In Monferrato, quando la storia si combina con la passione, si ottiene qualcosa di veramente unico: la Barbera d’Asti.
Cinque anni fa ho intervistato il pioniere dei vini californiani, Tim Mondavi. Durante il tempo speso insieme, mi ha raccontato di un viaggio da lui compiuto in Borgogna assieme al padre: “Ero con mio padre, entrambi ansiosi di comprendere quale fosse il segreto di questo territorio rinomato in tutto il mondo per la qualità dei suoi vini. Era la nostra ossessione, lo chiedevamo a tutte le persone che incontravamo. E tutte ci rispondevano la stessa cosa: non è merito nostro, ma del terroir. Il terroir… di cosa stanno parlando? Del loro cane?” (Per inciso, la stessa risposta gli veniva offerta anche quando trovavano un vino terribile.. Ma si sa, il terroir ha le spalle larghe).
Per capire anche noi di cosa stessero parlando, è necessario partire dalla definizione di quello che, nei fatti, è uno dei termini più abusati nel mondo del vino.
ter · roir
Sostantivo
“L’ambiente naturale in cui viene prodotto un vino, inclusi fattori quali il suolo, la topografia e il clima”.
La prima impressione che ho è che alle volte lo si usi troppo, e a sproposito. Sono tanti i viticoltori che parlano di terroir, nonostante non tutti possono vantare quegli elementi necessari a rendere un vino unico. Uso il termine ‘Unico’ non a caso; sono infatti convinto che gli elementi normalmente associati al concetto di terroir, quali le condizioni atmosferiche, il suolo, le vigne, il sole, la pendenza, la storia, la passione, il sangue, il sudore e le lacrime, assumono importanza solo se riescono a produrre un vino che non può essere replicato altrove sul pianeta.
E per me la Barbera d’Asti è unica. Pur essendo diffusa a livello globale, la Barbera coltivata nelle colline astigiane è capace di distinguersi dalle sue ‘cugine’. Nel Monferrato essa trova il suo habitat ideale, dando vita a vini ideali per l’adesso (magari accompagnati da una pizza), ed al contempo capaci di invecchiare a lungo, alla pari dei più celebri vini italiani.
L’inizio di tutto questo deve essere fatto risalire al processo di formazione delle locali colline, che prendono forma nell’era terziaria, quando il mare si ritirò dalla Pianura Padana avviando quel processo di erosione di cui è figlio il paesaggio piemontese. Questi depositi sono di due diverse tipologie: terre bianche e sabbie astesane.

Voci per individuare testo ed elementi:

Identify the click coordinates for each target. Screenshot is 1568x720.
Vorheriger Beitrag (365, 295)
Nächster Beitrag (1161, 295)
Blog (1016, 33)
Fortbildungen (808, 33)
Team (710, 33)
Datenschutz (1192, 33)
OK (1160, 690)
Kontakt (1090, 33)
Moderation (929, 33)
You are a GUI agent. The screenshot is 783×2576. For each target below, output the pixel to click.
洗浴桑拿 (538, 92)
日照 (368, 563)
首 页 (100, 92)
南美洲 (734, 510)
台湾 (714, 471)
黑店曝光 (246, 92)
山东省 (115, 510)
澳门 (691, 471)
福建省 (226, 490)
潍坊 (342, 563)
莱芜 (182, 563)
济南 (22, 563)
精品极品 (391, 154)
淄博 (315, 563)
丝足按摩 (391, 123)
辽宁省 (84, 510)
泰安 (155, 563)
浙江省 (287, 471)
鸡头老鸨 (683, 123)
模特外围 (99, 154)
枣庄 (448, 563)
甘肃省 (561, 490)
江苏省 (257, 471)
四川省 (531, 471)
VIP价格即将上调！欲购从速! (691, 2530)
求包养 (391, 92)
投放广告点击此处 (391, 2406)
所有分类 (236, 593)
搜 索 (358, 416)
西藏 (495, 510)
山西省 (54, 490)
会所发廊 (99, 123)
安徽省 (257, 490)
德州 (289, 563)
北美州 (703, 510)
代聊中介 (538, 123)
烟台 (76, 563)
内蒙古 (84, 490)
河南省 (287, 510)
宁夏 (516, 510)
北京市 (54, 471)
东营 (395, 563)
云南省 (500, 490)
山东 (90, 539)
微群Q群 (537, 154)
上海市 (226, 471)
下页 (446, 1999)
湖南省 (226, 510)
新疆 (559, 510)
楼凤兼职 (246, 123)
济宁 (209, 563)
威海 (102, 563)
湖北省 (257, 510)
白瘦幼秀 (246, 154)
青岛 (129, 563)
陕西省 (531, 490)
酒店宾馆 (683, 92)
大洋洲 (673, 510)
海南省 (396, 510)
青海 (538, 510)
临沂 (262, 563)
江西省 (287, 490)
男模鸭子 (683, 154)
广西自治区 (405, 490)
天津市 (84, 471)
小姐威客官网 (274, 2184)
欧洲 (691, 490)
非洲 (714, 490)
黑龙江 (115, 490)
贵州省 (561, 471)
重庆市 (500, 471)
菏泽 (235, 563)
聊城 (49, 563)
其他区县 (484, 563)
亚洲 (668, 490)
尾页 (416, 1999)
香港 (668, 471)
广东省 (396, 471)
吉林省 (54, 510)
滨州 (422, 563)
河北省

_Esercizio scritto A:_
Rispondi in base al testo sulla Barbera d'Asti.
(i) Chi ha intervistato l'autore cinque anni fa?
(ii) In quale zona la Barbera trova il suo habitat ideale?
(iii) Di quali due tipologie sono i depositi delle colline locali?
_Esercizio scritto B:_ Cita dal testo sulla Barbera d'Asti il passo che comincia con le parole "L’inizio di tutto" e si chiude dopo "e sabbie astesane.".
_Esercizio scritto C:_ Continua il testo sulla Barbera d'Asti riprendendo dopo la sua ultima frase.
Le righe riportate non sono necessarie per svolgere il lavoro.

_Risposta A:_
(i) Tim Mondavi, il pioniere dei vini californiani.
(ii) Nel Monferrato.
(iii) Terre bianche e sabbie astesane.

_Risposta B:_
L’inizio di tutto questo deve essere fatto risalire al processo di formazione delle locali colline, che prendono forma nell’era terziaria, quando il mare si ritirò dalla Pianura Padana avviando quel processo di erosione di cui è figlio il paesaggio piemontese. Questi depositi sono di due diverse tipologie: terre bianche e sabbie astesane.

_Risposta C:_
Le prime sono i suoli più vecchi, il cui nome deriva dal caratteristico aspetto grigio chiaro. Essi sono frutto dei ricchi depositi di carbonato di calcio, limo e argilla, nonché dall’abbondare di gusci fossili marini, ancora oggi presenti tra le colline del Monferrato. In generale, la Barbera prodotta su questi terreni è quella che più facilmente inganna gli esperti: piena, profonda, speziata, ricca di frutti rossi e in grado di invecchiare per diversi anni in bottiglia.
La seconda area è quella delle sabbie astesane, costituite da depositi sedimentari marini dell’epoca pliocenica. Esse si trovano principalmente nel cuore della zona di produzione, sulle pendici prossime al fiume Tanaro. La Barbera che cresce su questi terreni ha generalmente meno acidità, ed è accompagnata da sensazioni di frutti rossi che esprimono il meglio di sé nei primi anni di vita. Complessivamente si tratta di suoli poveri di materiale organico, che sottopongono le viti ad un piccolo stress, utile per dare vita a uve più intense e saporite.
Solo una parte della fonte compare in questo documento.